GEWIS / gewisweb

The website for GEmeenschap van Wiskunde en Informatica Studenten.
https://gewis.nl
GNU General Public License v3.0
16 stars 34 forks source link

Feature request: watermark uploaded PDF's for education archive #1049

Closed Yoronex closed 3 years ago

Yoronex commented 3 years ago

There has been an incident in which someone copied many documents from our education archive and published them for their own gain on websites like Studeersnel. To prevent this and to get leverage on taking these down, we need to "protect" our documents. The best and probably easiest way to do this, is to watermark every document in our archive with the GEWIS logo. At a glance anyone can see these documents are "owned" by us.

With this issue, I would like to request that all PDF's that are uploaded to the education archive get watermarked automatically. This seems to be possible within PHP with a library called FPDF. However, I am not knowledgable with PHP nor the GEWISweb repository. Existing documents can be watermark all at once manually.

Koen1999 commented 3 years ago

I suggest that watermarks are generated when a user downloads them, and contain the IP address from which it was done. Note that it is not an option to include the membership number since also non-members are allowed to download documents (unless this is something we would like to change?).
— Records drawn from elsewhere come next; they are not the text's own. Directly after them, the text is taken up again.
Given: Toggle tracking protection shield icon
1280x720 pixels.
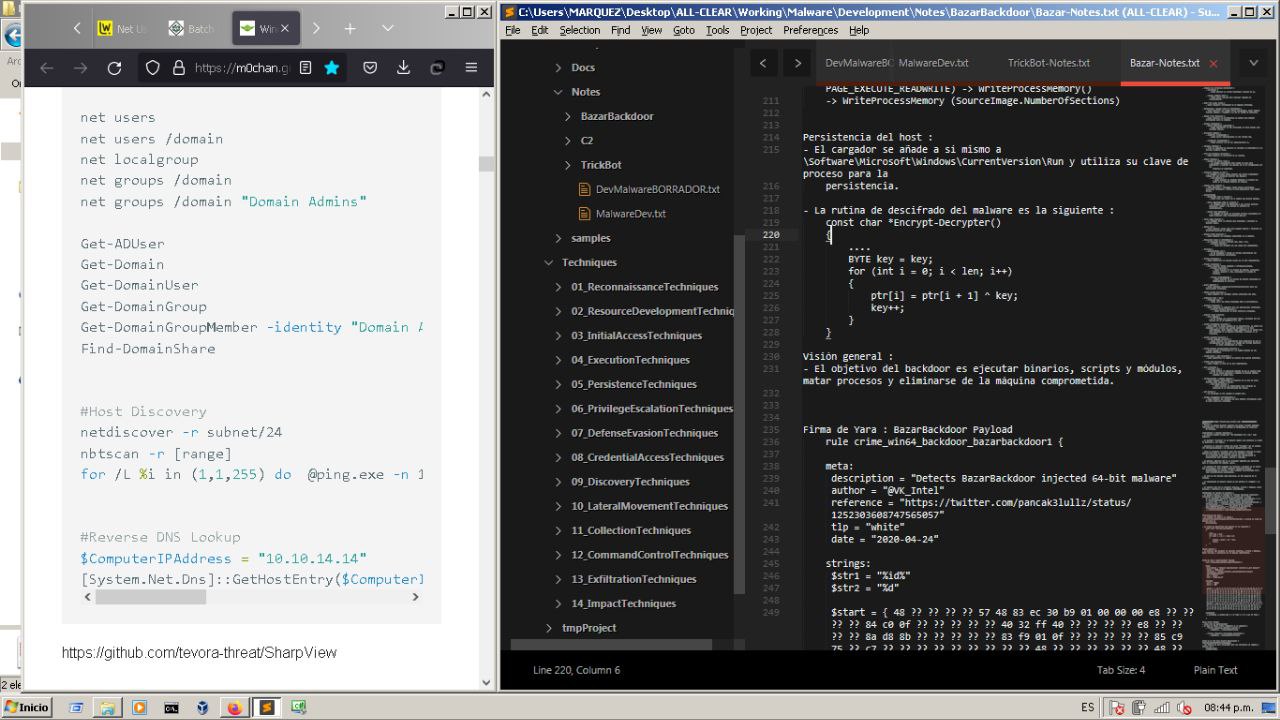Looking at the screenshot, I should pos(150,68).
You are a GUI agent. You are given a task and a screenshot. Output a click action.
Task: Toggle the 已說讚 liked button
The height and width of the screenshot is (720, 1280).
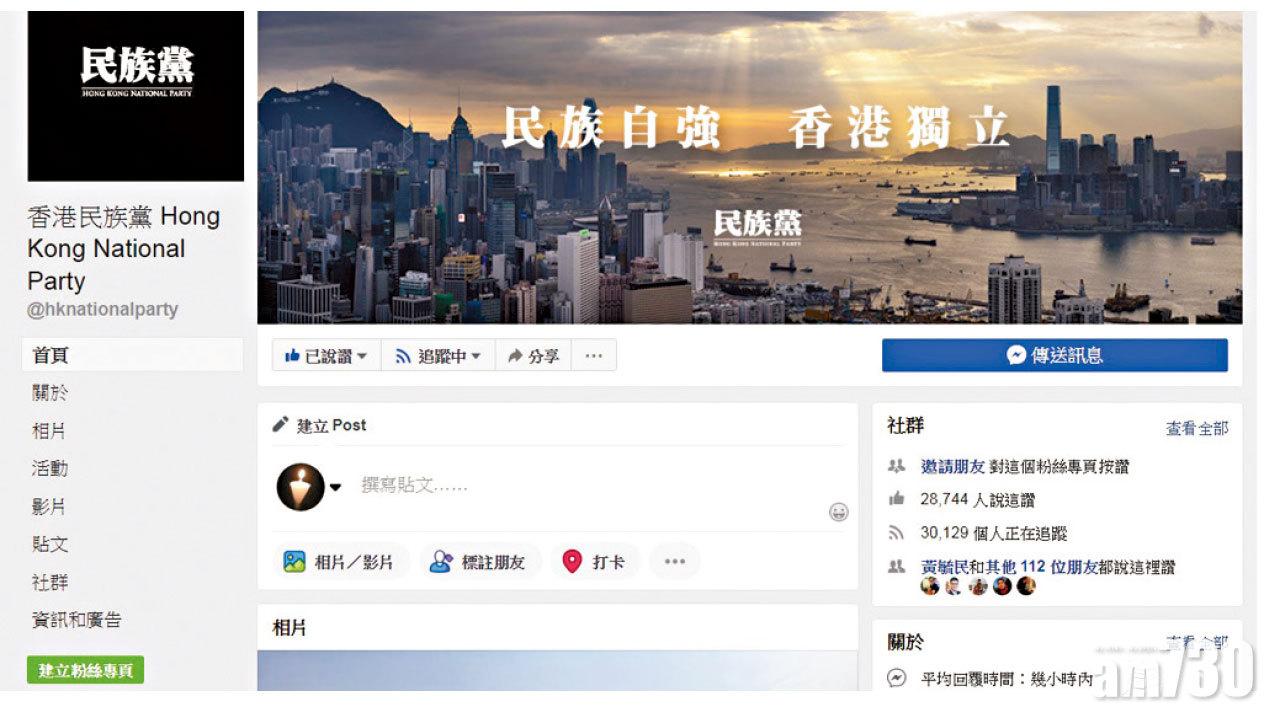point(326,355)
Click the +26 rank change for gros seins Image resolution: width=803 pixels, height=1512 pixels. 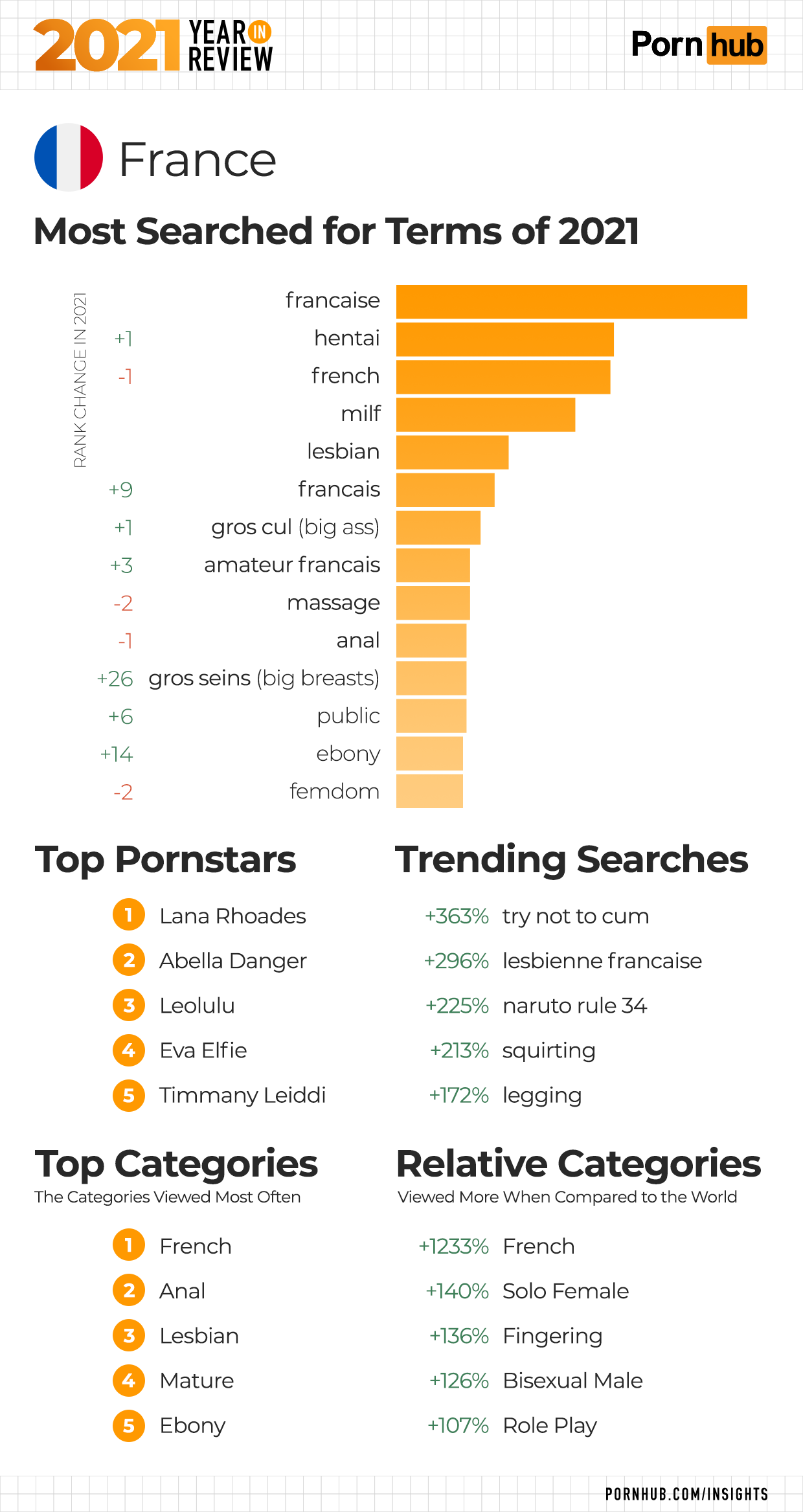tap(115, 679)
rinkp commented 3 years ago

If it is to detect who downloaded a certain file, it might also be wise to include the timestamp the file was downloaded. As far as I know the TU/e still keeps track of who had what IP address at what time. However, this does bring a problem for the new Strongswan VPN as that one does not give all users their own external IP address.

tomudding commented 3 years ago

I'd like to point out that adding a watermark does not necessarily mean that the documents won't be misused by those who download them. It will probably prevent most cases of misuse, however, people determined to abuse their access to these documents will still do so.

Normal text (don't bother with translations) would of course not suffice, so you would have to flatten the pages. However, this would mean you can easily edit the watermark out in a program like Photoshop. Restricting editing access within the PDF by means of a random password doesn't work either, just take a screenshot and repeat Photoshop step.

I am not saying we should not do it, we just have to accept that it will not prevent all misuse. There is plenty of examples -academic papers- which utilise this kind of watermarking and are still findable on the internet. The best solution (in my opinion) would be adding text at an angle across each page which says

Downloaded from gewis.nl by [IP] on [DATE]. Property of ....

and then flatten the pages. This will decrease readability and accessibility but provide us with the most robust solution.